— Task to complete —
Change each "GUI agent" in the records below to "GUI assistant" and leave everything else as it is.

— Data shown —
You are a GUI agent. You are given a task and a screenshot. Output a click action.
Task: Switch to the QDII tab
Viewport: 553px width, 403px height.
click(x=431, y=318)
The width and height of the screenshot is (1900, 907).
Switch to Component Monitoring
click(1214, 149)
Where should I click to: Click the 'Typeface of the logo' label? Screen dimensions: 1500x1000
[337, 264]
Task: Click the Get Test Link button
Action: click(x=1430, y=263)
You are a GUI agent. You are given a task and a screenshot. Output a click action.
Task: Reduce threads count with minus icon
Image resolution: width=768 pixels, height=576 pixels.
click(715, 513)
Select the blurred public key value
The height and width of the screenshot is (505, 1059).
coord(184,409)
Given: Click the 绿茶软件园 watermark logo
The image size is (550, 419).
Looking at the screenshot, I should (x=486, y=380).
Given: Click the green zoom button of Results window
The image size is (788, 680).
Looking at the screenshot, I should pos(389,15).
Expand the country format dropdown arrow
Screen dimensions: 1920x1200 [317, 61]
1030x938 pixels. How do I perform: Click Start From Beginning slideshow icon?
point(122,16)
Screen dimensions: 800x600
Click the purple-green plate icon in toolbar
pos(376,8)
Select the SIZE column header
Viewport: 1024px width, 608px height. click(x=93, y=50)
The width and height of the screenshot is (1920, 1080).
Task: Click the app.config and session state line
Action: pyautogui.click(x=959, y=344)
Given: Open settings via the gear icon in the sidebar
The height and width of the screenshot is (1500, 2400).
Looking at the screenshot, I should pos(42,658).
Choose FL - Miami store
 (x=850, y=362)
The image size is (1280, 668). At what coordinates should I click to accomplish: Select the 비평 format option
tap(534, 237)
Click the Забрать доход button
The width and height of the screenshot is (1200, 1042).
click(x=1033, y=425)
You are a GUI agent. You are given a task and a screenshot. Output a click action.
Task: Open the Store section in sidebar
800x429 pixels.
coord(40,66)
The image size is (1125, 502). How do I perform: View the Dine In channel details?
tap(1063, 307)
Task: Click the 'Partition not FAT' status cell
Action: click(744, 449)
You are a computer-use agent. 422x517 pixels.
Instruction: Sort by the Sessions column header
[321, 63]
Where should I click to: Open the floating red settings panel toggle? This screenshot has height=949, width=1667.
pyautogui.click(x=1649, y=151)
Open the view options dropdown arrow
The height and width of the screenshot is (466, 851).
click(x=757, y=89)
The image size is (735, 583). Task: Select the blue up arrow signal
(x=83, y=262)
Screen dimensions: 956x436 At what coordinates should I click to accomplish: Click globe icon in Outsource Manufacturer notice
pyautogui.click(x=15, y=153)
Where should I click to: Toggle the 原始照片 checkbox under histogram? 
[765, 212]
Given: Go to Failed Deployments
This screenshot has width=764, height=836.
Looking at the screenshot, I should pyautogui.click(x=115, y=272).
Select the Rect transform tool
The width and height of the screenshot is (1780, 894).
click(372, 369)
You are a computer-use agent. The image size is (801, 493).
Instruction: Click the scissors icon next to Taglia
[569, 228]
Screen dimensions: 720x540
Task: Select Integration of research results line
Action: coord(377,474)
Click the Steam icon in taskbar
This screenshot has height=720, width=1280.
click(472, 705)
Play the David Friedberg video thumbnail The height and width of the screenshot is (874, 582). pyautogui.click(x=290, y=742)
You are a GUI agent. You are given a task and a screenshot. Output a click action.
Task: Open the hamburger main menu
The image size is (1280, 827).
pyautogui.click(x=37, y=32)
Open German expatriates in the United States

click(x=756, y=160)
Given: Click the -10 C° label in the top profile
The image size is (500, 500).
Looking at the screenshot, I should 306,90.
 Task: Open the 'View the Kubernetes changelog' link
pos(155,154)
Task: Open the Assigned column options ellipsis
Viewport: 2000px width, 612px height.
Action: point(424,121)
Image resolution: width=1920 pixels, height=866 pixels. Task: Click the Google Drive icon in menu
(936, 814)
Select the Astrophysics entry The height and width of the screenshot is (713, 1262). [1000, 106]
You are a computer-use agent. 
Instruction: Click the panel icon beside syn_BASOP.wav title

— Response —
You are a GUI assistant. You are given a task and a screenshot. Output a click action.
Task: Switch to the QDII tab
Viewport: 553px width, 403px height.
click(x=431, y=318)
The width and height of the screenshot is (1900, 907).
Switch to Component Monitoring
click(1214, 149)
Where should I click to: Click the 'Typeface of the logo' label? Screen dimensions: 1500x1000
[337, 264]
Task: Click the Get Test Link button
Action: click(x=1430, y=263)
You are a GUI assistant. You are given a task and a screenshot. Output a click action.
Task: Reduce threads count with minus icon
Image resolution: width=768 pixels, height=576 pixels.
click(715, 513)
Select the blurred public key value
The height and width of the screenshot is (505, 1059).
coord(184,409)
Given: Click the 绿茶软件园 watermark logo
The image size is (550, 419).
Looking at the screenshot, I should (x=486, y=380).
Given: Click the green zoom button of Results window
The image size is (788, 680).
Looking at the screenshot, I should pos(389,15).
Expand the country format dropdown arrow
Screen dimensions: 1920x1200 [317, 61]
1030x938 pixels. How do I perform: Click Start From Beginning slideshow icon?
point(122,16)
Screen dimensions: 800x600
Click the purple-green plate icon in toolbar
pos(376,8)
Select the SIZE column header
Viewport: 1024px width, 608px height. click(x=93, y=50)
The width and height of the screenshot is (1920, 1080).
Task: Click the app.config and session state line
Action: pyautogui.click(x=959, y=344)
Given: Open settings via the gear icon in the sidebar
The height and width of the screenshot is (1500, 2400).
Looking at the screenshot, I should pos(42,658).
Choose FL - Miami store
 (x=850, y=362)
The image size is (1280, 668). At what coordinates should I click to accomplish: Select the 비평 format option
tap(534, 237)
Click the Забрать доход button
The width and height of the screenshot is (1200, 1042).
click(x=1033, y=425)
You are a GUI assistant. You are given a task and a screenshot. Output a click action.
Task: Open the Store section in sidebar
800x429 pixels.
coord(40,66)
The image size is (1125, 502). How do I perform: View the Dine In channel details?
tap(1063, 307)
Task: Click the 'Partition not FAT' status cell
Action: click(744, 449)
You are a computer-use agent. 422x517 pixels.
Instruction: Sort by the Sessions column header
[321, 63]
Where should I click to: Open the floating red settings panel toggle? This screenshot has height=949, width=1667.
pyautogui.click(x=1649, y=151)
Open the view options dropdown arrow
The height and width of the screenshot is (466, 851).
click(x=757, y=89)
The image size is (735, 583). Task: Select the blue up arrow signal
(x=83, y=262)
Screen dimensions: 956x436 At what coordinates should I click to accomplish: Click globe icon in Outsource Manufacturer notice
pyautogui.click(x=15, y=153)
Where should I click to: Toggle the 原始照片 checkbox under histogram? 
[765, 212]
Given: Go to Failed Deployments
This screenshot has width=764, height=836.
Looking at the screenshot, I should pyautogui.click(x=115, y=272).
Select the Rect transform tool
The width and height of the screenshot is (1780, 894).
click(372, 369)
You are a computer-use agent. The image size is (801, 493).
Instruction: Click the scissors icon next to Taglia
[569, 228]
Screen dimensions: 720x540
Task: Select Integration of research results line
Action: coord(377,474)
Click the Steam icon in taskbar
This screenshot has height=720, width=1280.
click(472, 705)
Play the David Friedberg video thumbnail The height and width of the screenshot is (874, 582). pyautogui.click(x=290, y=742)
You are a GUI assistant. You are given a task and a screenshot. Output a click action.
Task: Open the hamburger main menu
The image size is (1280, 827).
pyautogui.click(x=37, y=32)
Open German expatriates in the United States

click(x=756, y=160)
Given: Click the -10 C° label in the top profile
The image size is (500, 500).
Looking at the screenshot, I should 306,90.
 Task: Open the 'View the Kubernetes changelog' link
pos(155,154)
Task: Open the Assigned column options ellipsis
Viewport: 2000px width, 612px height.
Action: point(424,121)
Image resolution: width=1920 pixels, height=866 pixels. Task: Click the Google Drive icon in menu
(936, 814)
Select the Astrophysics entry The height and width of the screenshot is (713, 1262). [1000, 106]
You are a computer-use agent. 
Instruction: Click the panel icon beside syn_BASOP.wav title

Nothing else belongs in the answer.